#### EXCERTO:
━━━━━━━━━━━━━━━━━━━━
Opinião
Uma Europa diferente no fim do Verão?
Num momento em que o Governo português esteve suspenso uma semana a remodelar-se, num processo que minou a confiança externa e o que resta da confiança interna de que dispunha, na União Europeia surgem de novo velhos temas, que podem vir a ganhar espaço no próximo ano. Entre estes a ideia de estabilizadores automáticos financiados ao nível comunitário.
Numa audição pública do Comité de Emprego e Assuntos Sociais do Parlamento Europeu em que participo hoje em Bruxelas discute-se se a União Europeia, e em particular a Zona Euro, deve criar mecanismos de estabilizadores automáticos centrais e as modalidades que estes podem assumir. Discute-se em particular se deve haver alguma forma de subsídio de desemprego europeu.
Este tema não é novo, tendo sido discutido no processo de criação da moeda única. No entanto, o optimismo que marcou o início da moeda única fez com que tivesse sido colocado de lado. Durante os primeiros anos, o Euro foi um projecto visto como correndo tão bem que dispensou sequer discussão sobre o aperfeiçoamento dos seus mecanismos, cujas insuficiências a actual crise revelou de forma brutal.
━━━━━━━━━━━━━━━━━━━━
#### DADOS BRUTOS:
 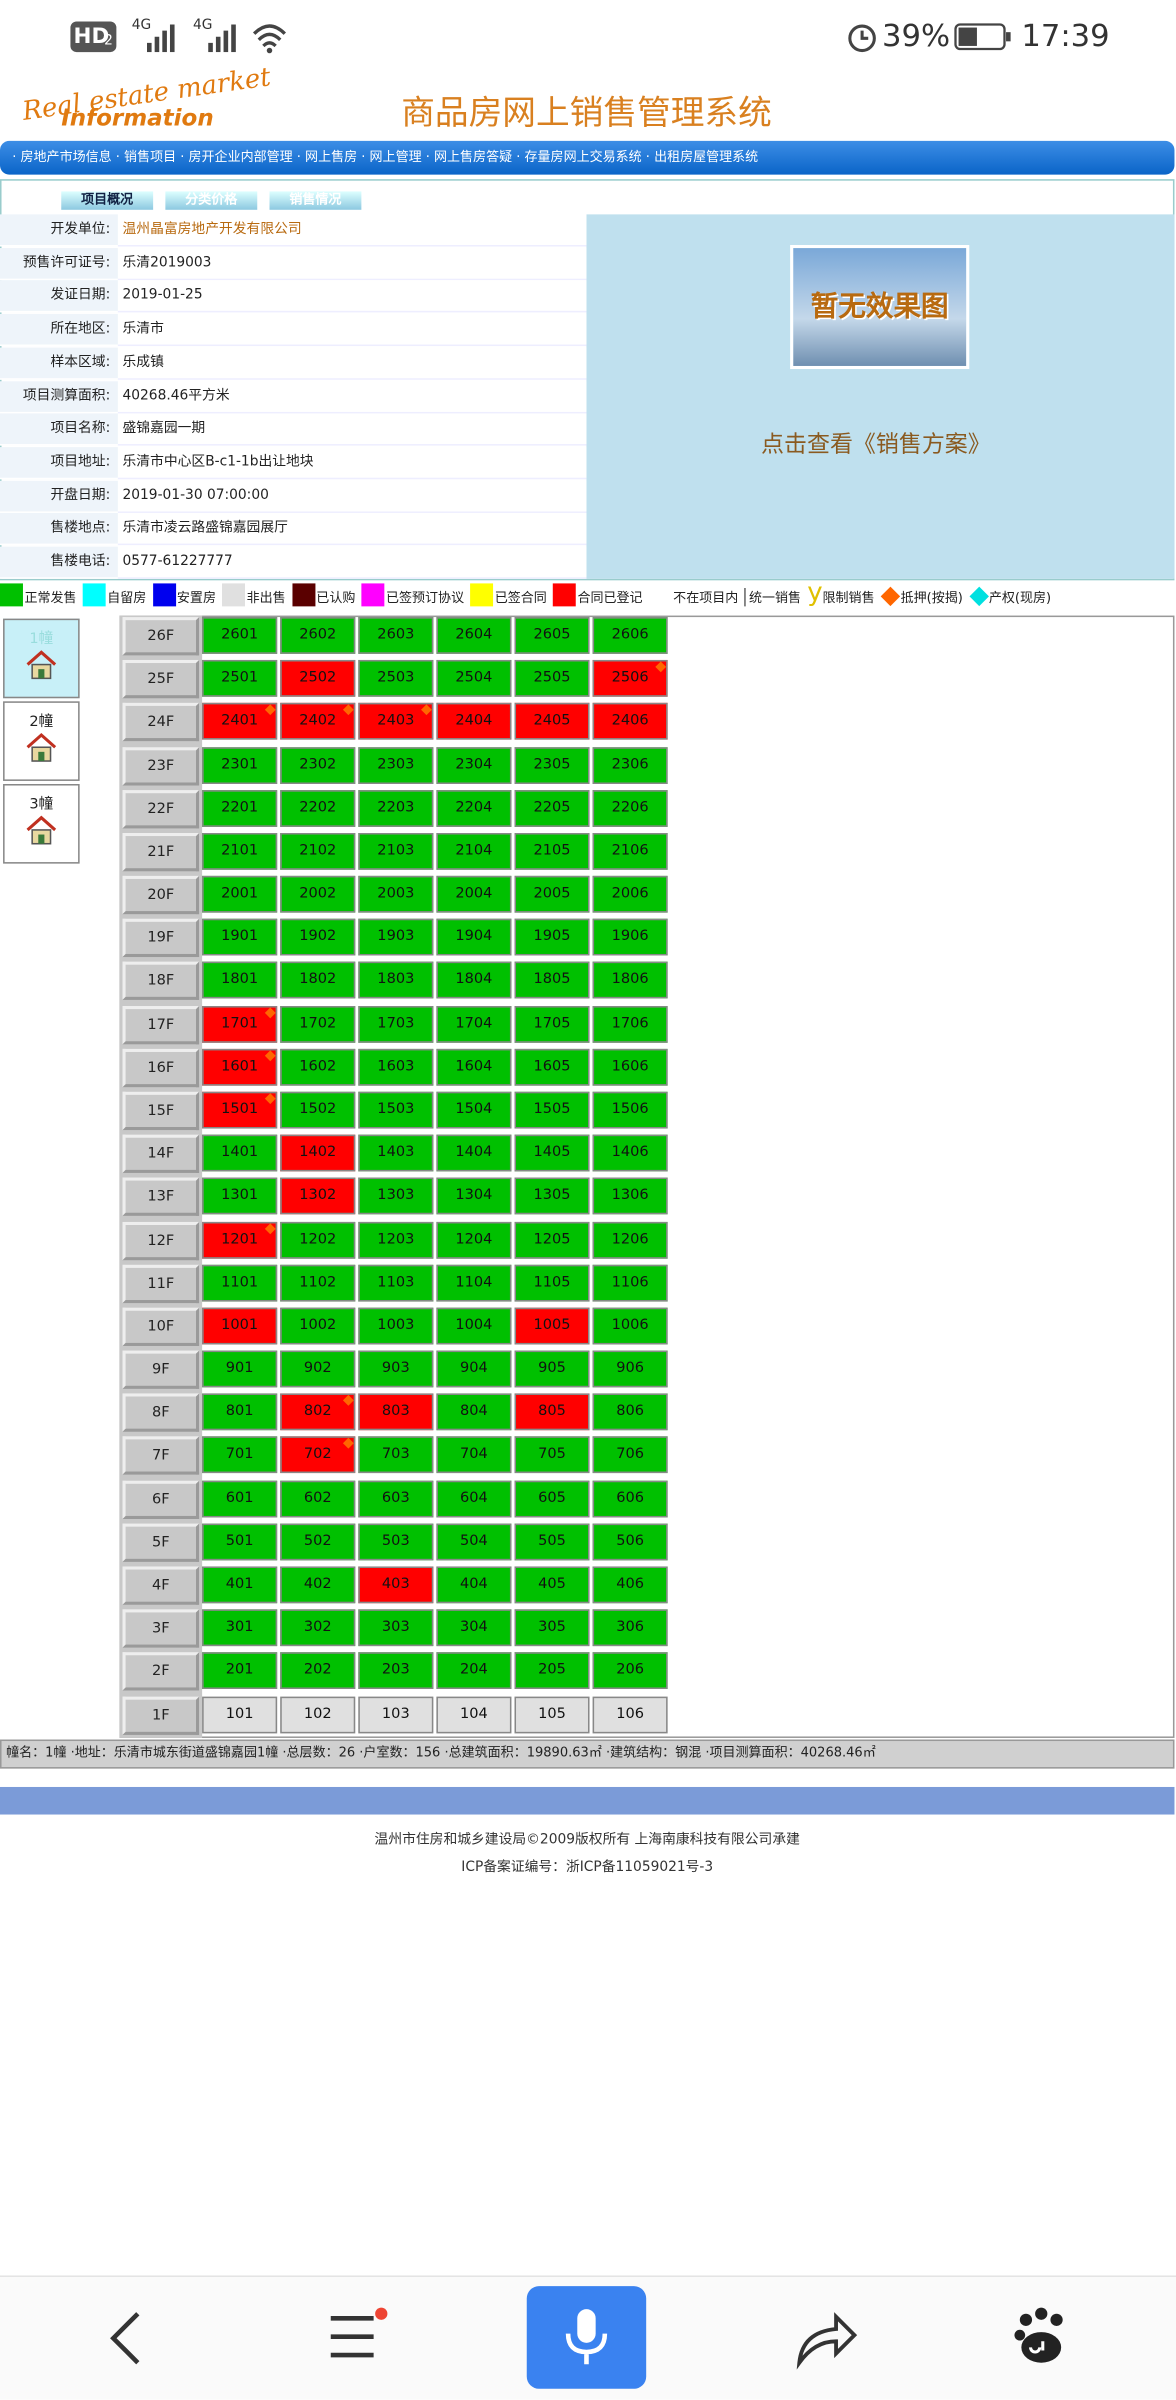 What do you see at coordinates (552, 1067) in the screenshot?
I see `unit: 1605` at bounding box center [552, 1067].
━━━━━━━━━━━━━━━━━━━━
#### CONJUNTO DE TAREFAS:
(1) Edite o trecho do artigo de opinião sobre estabilizadores automáticos: comece nas palavras "Este tema não" e pare depois de "de forma brutal.", trocando "optimismo" por "entusiasmo".
(2) Quais são todas as instituições e órgãos políticos nomeados no artigo de opinião sobre estabilizadores automáticos?
Não é preciso consultar a listagem.

#### RESULTADOS:
(1)
Este tema não é novo, tendo sido discutido no processo de criação da moeda única. No entanto, o entusiasmo que marcou o início da moeda única fez com que tivesse sido colocado de lado. Durante os primeiros anos, o Euro foi um projecto visto como correndo tão bem que dispensou sequer discussão sobre o aperfeiçoamento dos seus mecanismos, cujas insuficiências a actual crise revelou de forma brutal.

(2)
Governo português
União Europeia
Comité de Emprego e Assuntos Sociais do Parlamento Europeu
Parlamento Europeu